- _STATED PROBLEM_
Can you reproduce these records with every "GUI agent" changed to "interface agent" and nothing else altered?

**********

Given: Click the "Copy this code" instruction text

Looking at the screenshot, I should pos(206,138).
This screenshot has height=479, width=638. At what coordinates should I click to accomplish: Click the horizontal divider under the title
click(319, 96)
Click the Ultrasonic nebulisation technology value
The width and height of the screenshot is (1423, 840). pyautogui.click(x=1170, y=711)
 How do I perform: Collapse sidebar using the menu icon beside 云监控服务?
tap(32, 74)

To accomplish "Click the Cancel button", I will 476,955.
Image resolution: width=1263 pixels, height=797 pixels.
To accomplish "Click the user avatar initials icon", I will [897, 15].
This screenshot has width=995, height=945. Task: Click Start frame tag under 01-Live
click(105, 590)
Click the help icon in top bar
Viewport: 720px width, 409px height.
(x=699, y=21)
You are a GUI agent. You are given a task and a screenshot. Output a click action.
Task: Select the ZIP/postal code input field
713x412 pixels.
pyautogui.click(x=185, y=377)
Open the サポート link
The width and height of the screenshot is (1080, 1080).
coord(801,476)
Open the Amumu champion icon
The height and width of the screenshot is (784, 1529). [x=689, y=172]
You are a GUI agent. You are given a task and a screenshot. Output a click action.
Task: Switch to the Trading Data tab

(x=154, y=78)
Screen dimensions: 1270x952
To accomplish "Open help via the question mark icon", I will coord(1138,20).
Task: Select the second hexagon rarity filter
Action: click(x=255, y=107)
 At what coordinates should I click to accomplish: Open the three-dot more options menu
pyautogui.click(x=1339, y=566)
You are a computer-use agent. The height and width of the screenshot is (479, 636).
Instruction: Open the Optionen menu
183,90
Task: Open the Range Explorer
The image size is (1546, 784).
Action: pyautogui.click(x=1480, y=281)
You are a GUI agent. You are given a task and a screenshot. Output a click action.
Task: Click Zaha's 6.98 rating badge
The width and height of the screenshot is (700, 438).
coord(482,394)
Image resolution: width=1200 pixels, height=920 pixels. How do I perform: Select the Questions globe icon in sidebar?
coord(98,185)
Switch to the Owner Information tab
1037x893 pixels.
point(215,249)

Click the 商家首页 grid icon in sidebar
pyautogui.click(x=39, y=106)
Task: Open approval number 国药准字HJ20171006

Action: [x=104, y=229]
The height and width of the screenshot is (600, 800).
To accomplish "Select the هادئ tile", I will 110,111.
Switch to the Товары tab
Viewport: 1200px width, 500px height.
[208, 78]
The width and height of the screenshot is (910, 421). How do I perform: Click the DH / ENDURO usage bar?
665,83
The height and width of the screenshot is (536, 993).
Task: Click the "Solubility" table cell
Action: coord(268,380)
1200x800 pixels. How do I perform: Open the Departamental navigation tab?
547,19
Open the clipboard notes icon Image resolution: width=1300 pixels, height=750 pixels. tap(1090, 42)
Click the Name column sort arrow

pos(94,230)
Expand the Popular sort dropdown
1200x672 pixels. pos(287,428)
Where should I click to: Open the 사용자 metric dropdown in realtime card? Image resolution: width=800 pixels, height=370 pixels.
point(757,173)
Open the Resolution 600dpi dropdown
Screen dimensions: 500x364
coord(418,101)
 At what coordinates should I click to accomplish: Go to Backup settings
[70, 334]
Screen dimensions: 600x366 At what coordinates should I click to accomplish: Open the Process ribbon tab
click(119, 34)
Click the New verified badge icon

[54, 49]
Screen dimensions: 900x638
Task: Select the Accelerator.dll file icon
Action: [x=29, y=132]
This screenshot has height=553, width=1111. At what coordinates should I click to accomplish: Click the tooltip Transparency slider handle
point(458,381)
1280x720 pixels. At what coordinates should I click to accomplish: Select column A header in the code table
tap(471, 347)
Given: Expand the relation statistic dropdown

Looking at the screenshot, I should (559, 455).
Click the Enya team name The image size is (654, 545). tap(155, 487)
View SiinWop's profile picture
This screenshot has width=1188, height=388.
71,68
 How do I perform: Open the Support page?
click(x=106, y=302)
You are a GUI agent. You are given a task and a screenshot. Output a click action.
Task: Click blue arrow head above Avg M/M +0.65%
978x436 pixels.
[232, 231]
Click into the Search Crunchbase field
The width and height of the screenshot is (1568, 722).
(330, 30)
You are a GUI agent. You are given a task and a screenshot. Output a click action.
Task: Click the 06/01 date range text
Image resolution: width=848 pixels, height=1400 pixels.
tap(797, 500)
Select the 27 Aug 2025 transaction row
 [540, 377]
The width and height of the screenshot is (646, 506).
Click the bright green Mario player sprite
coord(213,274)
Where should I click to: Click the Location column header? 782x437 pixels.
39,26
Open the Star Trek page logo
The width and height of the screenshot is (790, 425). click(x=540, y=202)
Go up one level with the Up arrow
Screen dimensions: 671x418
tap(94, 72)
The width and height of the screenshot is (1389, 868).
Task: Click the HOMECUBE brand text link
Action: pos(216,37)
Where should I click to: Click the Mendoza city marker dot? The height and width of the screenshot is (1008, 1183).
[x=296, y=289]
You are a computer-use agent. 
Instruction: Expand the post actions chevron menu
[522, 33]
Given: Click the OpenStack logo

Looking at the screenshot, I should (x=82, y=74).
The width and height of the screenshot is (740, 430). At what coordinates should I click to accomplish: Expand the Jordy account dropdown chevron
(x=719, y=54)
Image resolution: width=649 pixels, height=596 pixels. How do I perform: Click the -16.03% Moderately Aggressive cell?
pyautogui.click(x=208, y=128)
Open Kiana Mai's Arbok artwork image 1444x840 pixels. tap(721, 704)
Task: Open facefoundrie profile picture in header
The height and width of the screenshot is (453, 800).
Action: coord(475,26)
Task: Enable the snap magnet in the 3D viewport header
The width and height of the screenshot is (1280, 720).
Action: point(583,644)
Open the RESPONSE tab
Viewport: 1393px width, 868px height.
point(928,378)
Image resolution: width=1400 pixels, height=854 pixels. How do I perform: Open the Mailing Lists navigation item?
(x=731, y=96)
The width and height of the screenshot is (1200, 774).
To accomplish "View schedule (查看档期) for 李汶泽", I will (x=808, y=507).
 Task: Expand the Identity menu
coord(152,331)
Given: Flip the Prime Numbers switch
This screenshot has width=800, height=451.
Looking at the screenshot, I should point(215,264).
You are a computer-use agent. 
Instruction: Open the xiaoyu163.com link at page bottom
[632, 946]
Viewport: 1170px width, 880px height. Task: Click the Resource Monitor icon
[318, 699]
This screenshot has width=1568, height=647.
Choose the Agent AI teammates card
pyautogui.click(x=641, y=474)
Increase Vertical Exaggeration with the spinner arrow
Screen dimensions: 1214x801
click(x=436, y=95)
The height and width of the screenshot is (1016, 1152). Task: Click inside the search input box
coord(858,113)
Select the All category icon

**********

- _TASK ANSWER_
Given: Click the "Copy this code" instruction text

Looking at the screenshot, I should pos(206,138).
This screenshot has height=479, width=638. At what coordinates should I click to accomplish: Click the horizontal divider under the title
click(319, 96)
Click the Ultrasonic nebulisation technology value
The width and height of the screenshot is (1423, 840). pyautogui.click(x=1170, y=711)
 How do I perform: Collapse sidebar using the menu icon beside 云监控服务?
tap(32, 74)

To accomplish "Click the Cancel button", I will 476,955.
Image resolution: width=1263 pixels, height=797 pixels.
To accomplish "Click the user avatar initials icon", I will [897, 15].
This screenshot has width=995, height=945. Task: Click Start frame tag under 01-Live
click(105, 590)
Click the help icon in top bar
Viewport: 720px width, 409px height.
(x=699, y=21)
You are a interface agent. You are given a task and a screenshot. Output a click action.
Task: Select the ZIP/postal code input field
713x412 pixels.
pyautogui.click(x=185, y=377)
Open the サポート link
The width and height of the screenshot is (1080, 1080).
coord(801,476)
Open the Amumu champion icon
The height and width of the screenshot is (784, 1529). [x=689, y=172]
You are a interface agent. You are given a task and a screenshot. Output a click action.
Task: Switch to the Trading Data tab

(x=154, y=78)
Screen dimensions: 1270x952
To accomplish "Open help via the question mark icon", I will coord(1138,20).
Task: Select the second hexagon rarity filter
Action: click(x=255, y=107)
 At what coordinates should I click to accomplish: Open the three-dot more options menu
pyautogui.click(x=1339, y=566)
You are a computer-use agent. The height and width of the screenshot is (479, 636).
Instruction: Open the Optionen menu
183,90
Task: Open the Range Explorer
The image size is (1546, 784).
Action: pyautogui.click(x=1480, y=281)
You are a interface agent. You are given a task and a screenshot. Output a click action.
Task: Click Zaha's 6.98 rating badge
The width and height of the screenshot is (700, 438).
coord(482,394)
Image resolution: width=1200 pixels, height=920 pixels. How do I perform: Select the Questions globe icon in sidebar?
coord(98,185)
Switch to the Owner Information tab
1037x893 pixels.
point(215,249)

Click the 商家首页 grid icon in sidebar
pyautogui.click(x=39, y=106)
Task: Open approval number 国药准字HJ20171006

Action: [x=104, y=229]
The height and width of the screenshot is (600, 800).
To accomplish "Select the هادئ tile", I will 110,111.
Switch to the Товары tab
Viewport: 1200px width, 500px height.
[208, 78]
The width and height of the screenshot is (910, 421). How do I perform: Click the DH / ENDURO usage bar?
665,83
The height and width of the screenshot is (536, 993).
Task: Click the "Solubility" table cell
Action: coord(268,380)
1200x800 pixels. How do I perform: Open the Departamental navigation tab?
547,19
Open the clipboard notes icon Image resolution: width=1300 pixels, height=750 pixels. tap(1090, 42)
Click the Name column sort arrow

pos(94,230)
Expand the Popular sort dropdown
1200x672 pixels. pos(287,428)
Where should I click to: Open the 사용자 metric dropdown in realtime card? Image resolution: width=800 pixels, height=370 pixels.
point(757,173)
Open the Resolution 600dpi dropdown
Screen dimensions: 500x364
coord(418,101)
 At what coordinates should I click to accomplish: Go to Backup settings
[70, 334]
Screen dimensions: 600x366 At what coordinates should I click to accomplish: Open the Process ribbon tab
click(119, 34)
Click the New verified badge icon

[54, 49]
Screen dimensions: 900x638
Task: Select the Accelerator.dll file icon
Action: [x=29, y=132]
This screenshot has height=553, width=1111. At what coordinates should I click to accomplish: Click the tooltip Transparency slider handle
point(458,381)
1280x720 pixels. At what coordinates should I click to accomplish: Select column A header in the code table
tap(471, 347)
Given: Expand the relation statistic dropdown

Looking at the screenshot, I should (559, 455).
Click the Enya team name The image size is (654, 545). tap(155, 487)
View SiinWop's profile picture
This screenshot has width=1188, height=388.
71,68
 How do I perform: Open the Support page?
click(x=106, y=302)
You are a interface agent. You are given a task and a screenshot. Output a click action.
Task: Click blue arrow head above Avg M/M +0.65%
978x436 pixels.
[232, 231]
Click into the Search Crunchbase field
The width and height of the screenshot is (1568, 722).
(330, 30)
You are a interface agent. You are given a task and a screenshot. Output a click action.
Task: Click the 06/01 date range text
Image resolution: width=848 pixels, height=1400 pixels.
tap(797, 500)
Select the 27 Aug 2025 transaction row
 [540, 377]
The width and height of the screenshot is (646, 506).
Click the bright green Mario player sprite
coord(213,274)
Where should I click to: Click the Location column header? 782x437 pixels.
39,26
Open the Star Trek page logo
The width and height of the screenshot is (790, 425). click(x=540, y=202)
Go up one level with the Up arrow
Screen dimensions: 671x418
tap(94, 72)
The width and height of the screenshot is (1389, 868).
Task: Click the HOMECUBE brand text link
Action: pos(216,37)
Where should I click to: Click the Mendoza city marker dot? The height and width of the screenshot is (1008, 1183).
[x=296, y=289]
You are a computer-use agent. 
Instruction: Expand the post actions chevron menu
[522, 33]
Given: Click the OpenStack logo

Looking at the screenshot, I should (x=82, y=74).
The width and height of the screenshot is (740, 430). At what coordinates should I click to accomplish: Expand the Jordy account dropdown chevron
(x=719, y=54)
Image resolution: width=649 pixels, height=596 pixels. How do I perform: Click the -16.03% Moderately Aggressive cell?
pyautogui.click(x=208, y=128)
Open Kiana Mai's Arbok artwork image 1444x840 pixels. tap(721, 704)
Task: Open facefoundrie profile picture in header
The height and width of the screenshot is (453, 800).
Action: coord(475,26)
Task: Enable the snap magnet in the 3D viewport header
The width and height of the screenshot is (1280, 720).
Action: point(583,644)
Open the RESPONSE tab
Viewport: 1393px width, 868px height.
point(928,378)
Image resolution: width=1400 pixels, height=854 pixels. How do I perform: Open the Mailing Lists navigation item?
(x=731, y=96)
The width and height of the screenshot is (1200, 774).
To accomplish "View schedule (查看档期) for 李汶泽", I will (x=808, y=507).
 Task: Expand the Identity menu
coord(152,331)
Given: Flip the Prime Numbers switch
This screenshot has width=800, height=451.
Looking at the screenshot, I should point(215,264).
You are a computer-use agent. 
Instruction: Open the xiaoyu163.com link at page bottom
[632, 946]
Viewport: 1170px width, 880px height. Task: Click the Resource Monitor icon
[318, 699]
This screenshot has width=1568, height=647.
Choose the Agent AI teammates card
pyautogui.click(x=641, y=474)
Increase Vertical Exaggeration with the spinner arrow
Screen dimensions: 1214x801
click(x=436, y=95)
The height and width of the screenshot is (1016, 1152). Task: Click inside the search input box
coord(858,113)
Select the All category icon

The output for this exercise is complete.